A total of 19 participants completed enrollment in the study. The majority (80.0%) of the sample was female, and the mean age was 53.8 (12.1). More than half the sample reported being unemployed (57.9%). With respect to race/ethnicity and education level attained, all but one participant reported White/Caucasian race, with 68.4% of the respondents reporting a college education or higher.
A number of broad themes characterizing patients’ experiences with care were identified through thematic analysis. Patients frequently emphasized the need to make frequent trade-offs in treatment decisions, for example in weighing treatments’ potential efficacy against impacts on quality of life and day-to-day functioning.

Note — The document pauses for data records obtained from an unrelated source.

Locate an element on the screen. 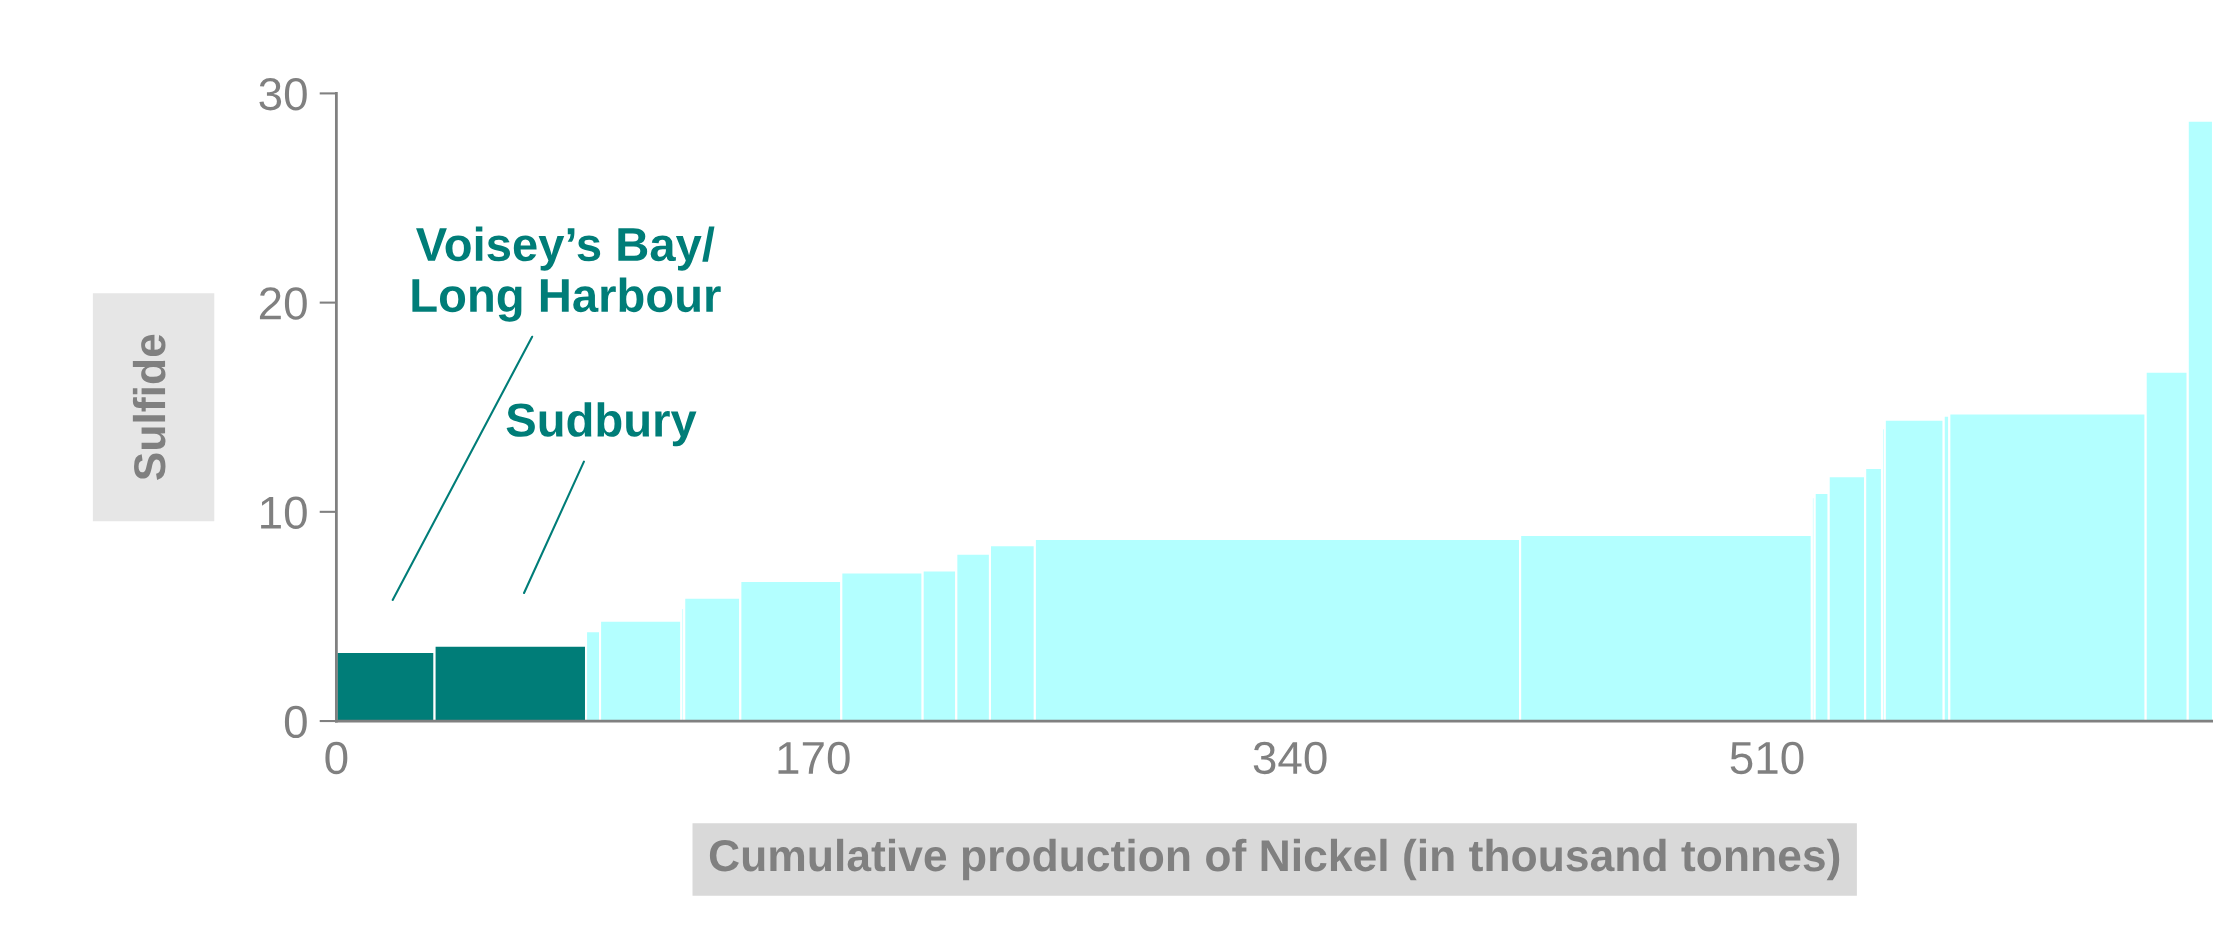 The height and width of the screenshot is (934, 2213). y-tick-label: 20 is located at coordinates (283, 304).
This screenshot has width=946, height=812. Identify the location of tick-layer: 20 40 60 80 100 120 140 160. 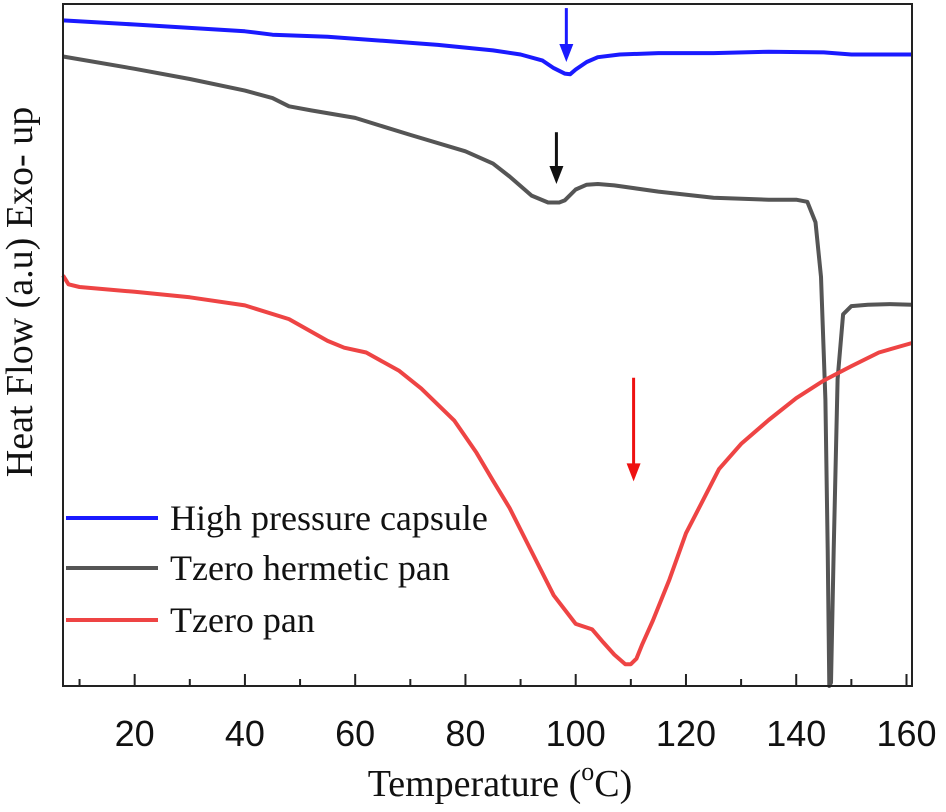
(508, 714).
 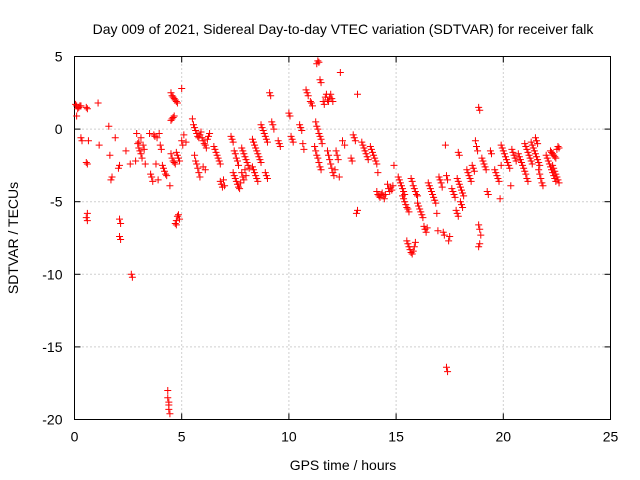 I want to click on y-tick-labels: -20 -15 -10 -5 0 5, so click(x=52, y=238).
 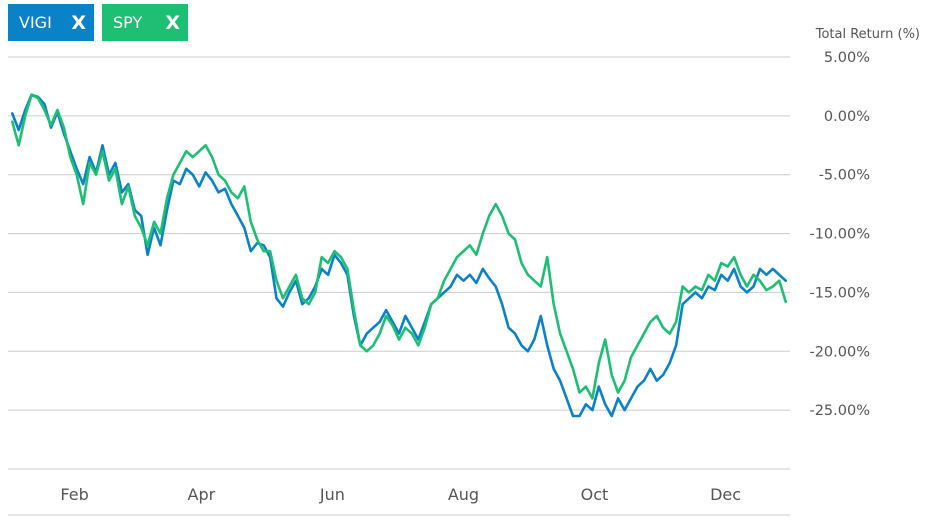 I want to click on y-tick-label: -25.00%, so click(x=840, y=411).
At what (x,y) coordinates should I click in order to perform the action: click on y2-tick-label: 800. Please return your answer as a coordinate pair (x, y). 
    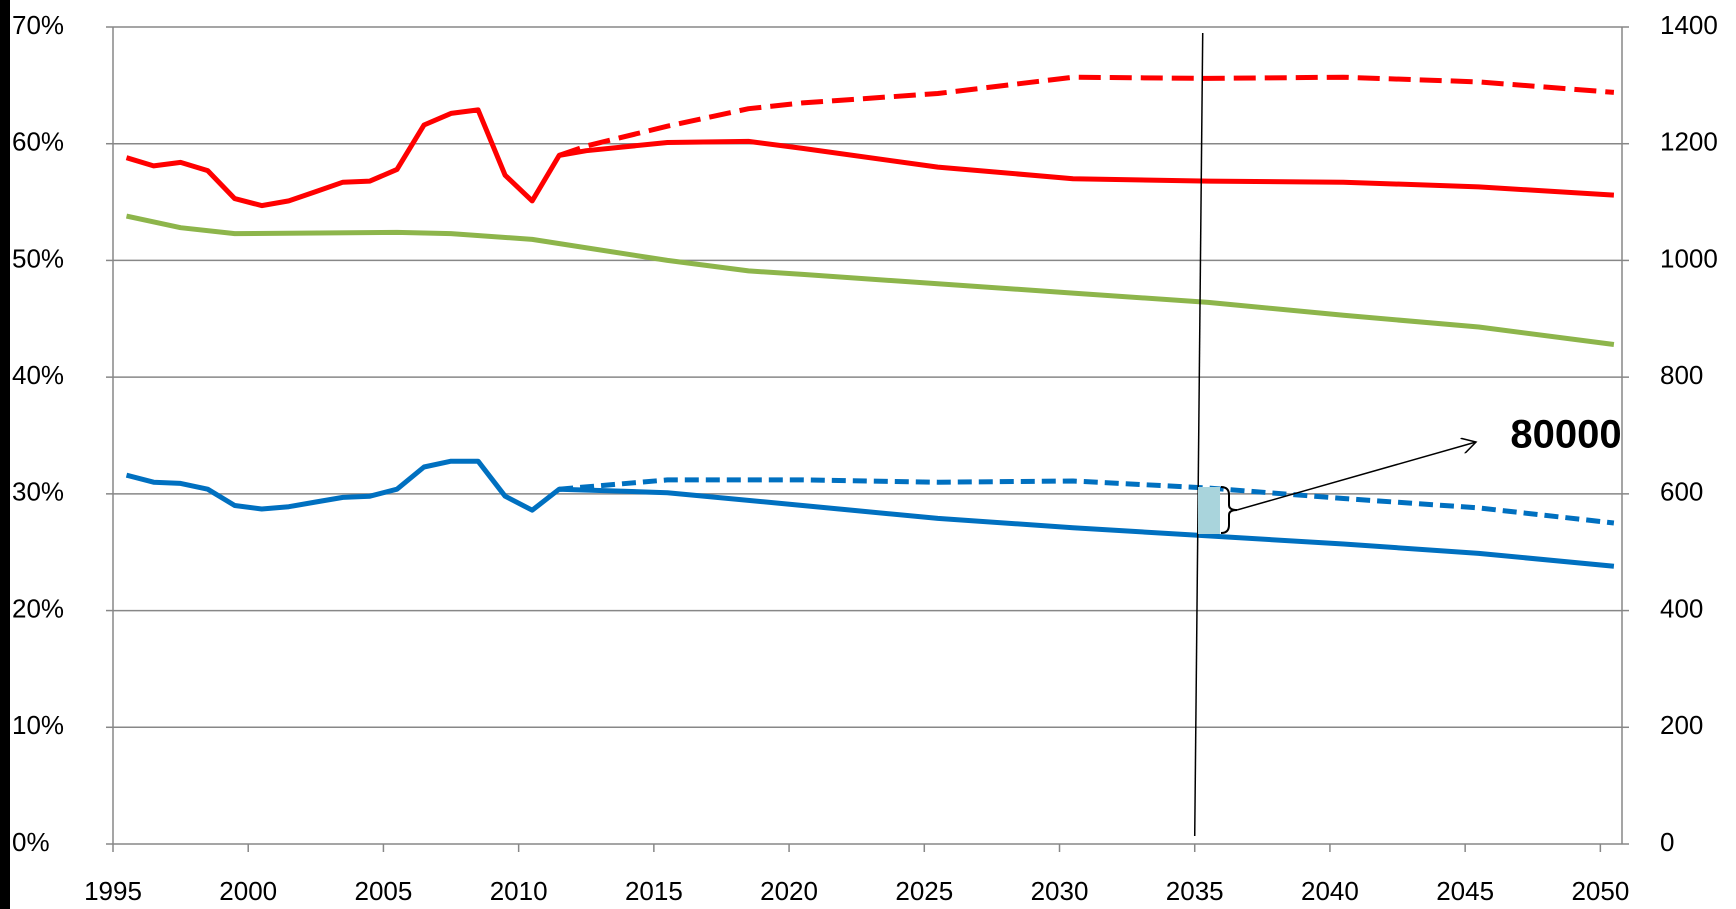
    Looking at the image, I should click on (1682, 375).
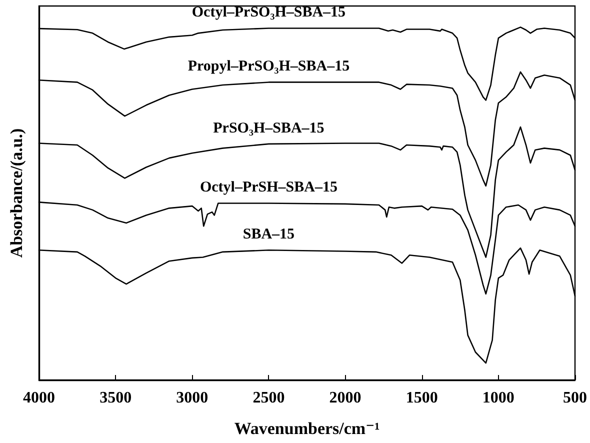  I want to click on series-label: Octyl–PrSH–SBA–15, so click(269, 188).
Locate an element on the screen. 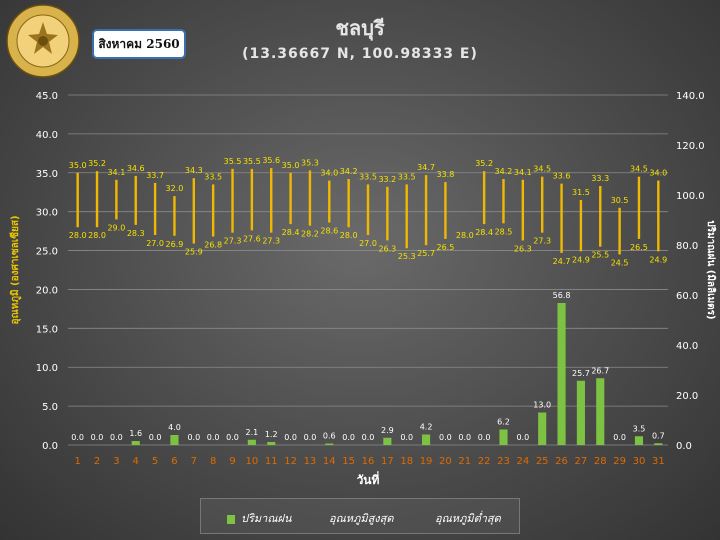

Patients also highlighted the urgency created by the metastatic nature of their diseases, with a high degree of importance placed on rapid access to information on their treatment response and ability to switch therapies quickly when not responding.
In addition to these broad themes, participants identified specific determinants of value in their experience of treatment, including:
- Care personalized to individual needs and goals that was also coordinated and comprehensive. Patients sought out treatment facilities that could offer a wide range of services from genetic testing to insurance assistance to mental health support.
- Treatments and care that were affordable throughout their treatment journey. For many participants, value in care equated to affordability and treatments that were covered by their insurance with low out-of-pocket costs. Access to clinical trials and financial assistance programs were also considered key components of financial value, as they were stopgaps when treatments were not covered.
- Treatments that offered convenient administration and tolerable side effect profiles. These elements of value were associated with a preserved quality of life (QOL), which has become feasible with targeted treatments. For many participants, the “feeling” of cancer only manifested itself through treatment side effects. Among participants who experienced significant side effects, they were forced to make tradeoffs between continuing treatment or switching to something that may be more tolerable but potentially less efficacious.